The commercial claims data, while possibly more representative of the populations and timelier, have their own challenges including lack of standardization and not being readily available to compare. In addition, risk adjustment is also challenged due to the variations among the payors which can lead to statistical challenges in analyzing the data correctly.

Finally, another growing area of quality data is where most providers participate in voluntary submissions of data in the form of registries or data collaboratives. As noted above, these data sources resolve some of the problems of claims-based data (i.e., they were developed specifically to measure and improve quality), but these are typically limited to certain procedures (e.g., transplants, heart surgery, etc.) or certain processes (e.g., implementation of patient safety measures, protocols, etc.). This creates a separate set of challenges including provider bias in choosing which registries to with which to participate creating difficulties in developing a Composite.
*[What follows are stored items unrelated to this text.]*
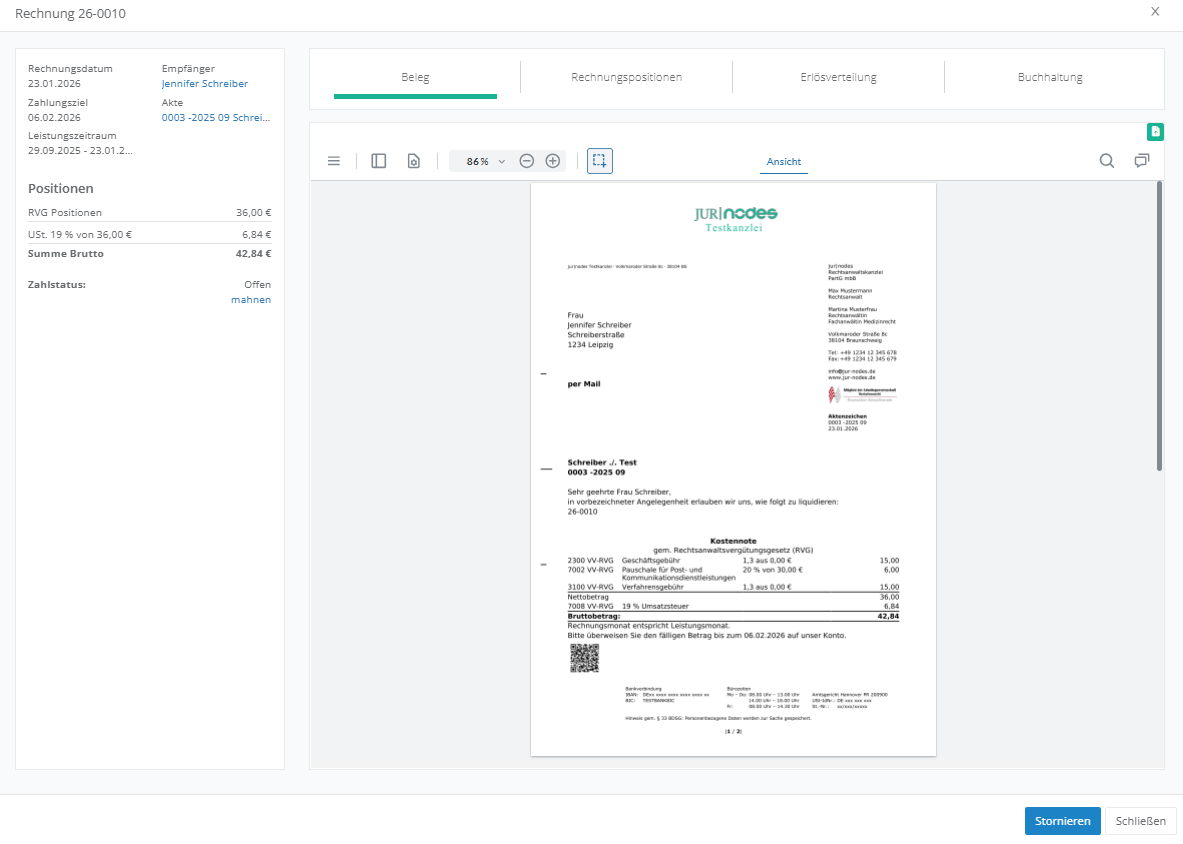
Task: Select the Beleg tab
Action: (x=415, y=77)
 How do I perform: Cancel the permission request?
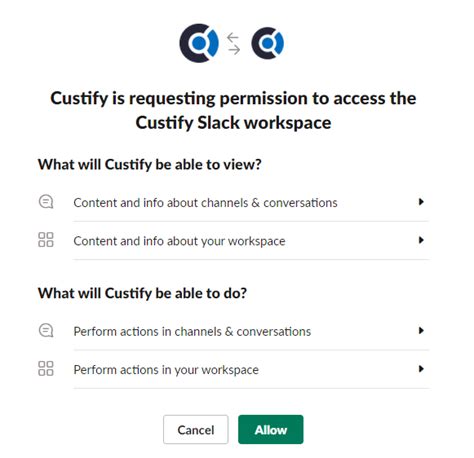pos(196,430)
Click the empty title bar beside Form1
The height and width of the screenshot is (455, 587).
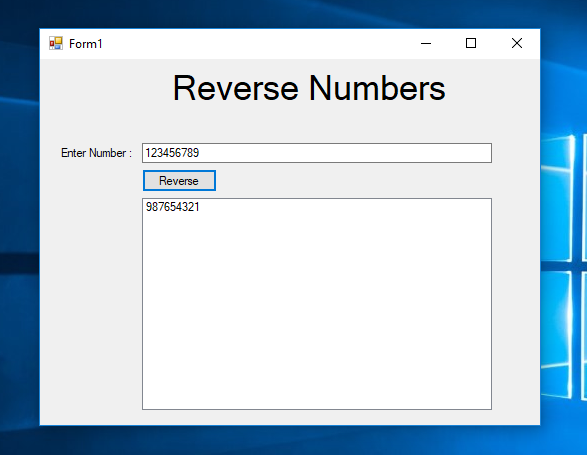coord(255,43)
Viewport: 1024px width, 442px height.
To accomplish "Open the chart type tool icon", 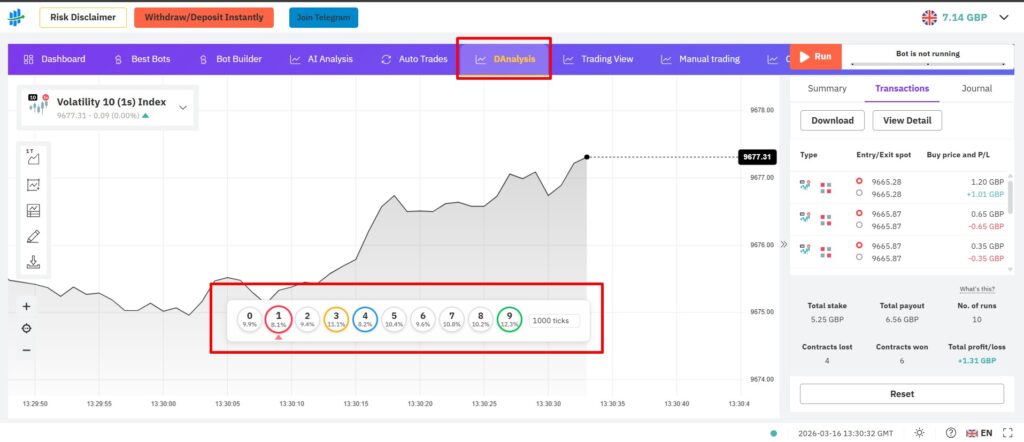I will point(33,157).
3. So how do we use the Composites?

With the challenges with Composites in mind, the question is how we effectively use the data in a way that educates the members and health plan rather than mandating certain provider choices.

At ClaimDOC, we start by embracing the Composites as an important, but not the only, data point to consider when making provider choices. They should be considered along with lots of other information we’ve gathered regarding the local healthcare landscape. For example, patient preferences (identified in our Pave the Way™ program) as well as understanding local provider affiliations, may all play relevant factors in provider selection, and they should be considered alongside Composite data.

Second, ClaimDOC values the referral choices of trusted primary care physicians and a patient’s past experience with a provider.  For example, ClaimDOC works with several direct primary care (“DPC”) companies who do an outstanding job of vetting high-quality, cost-effective specialists and facilities (incidentally, we find DPC to be an effective model for both ensuring quality as well as cost containment).  If the DPC physician refers a patient even in the face of a lower Composite, we take the chance to get the information in front of the patient who can make a better-informed decision rather than push the patient based on the Composite alone.

Finally, we bring our own data and expertise to the table, including our own experts and claims data as well as other contracted partners to ensure we have the right approach. Overall, we believe this approach effectively achieves ClaimDOC’s triple aim of high-quality care, excellent member experience, and cost control.

So, as I did last month with pricing transparency, I’ll end where I began: Having quality data is critical in evaluating the value proposition, but we recommend caution in using Composites to mandate provider choices.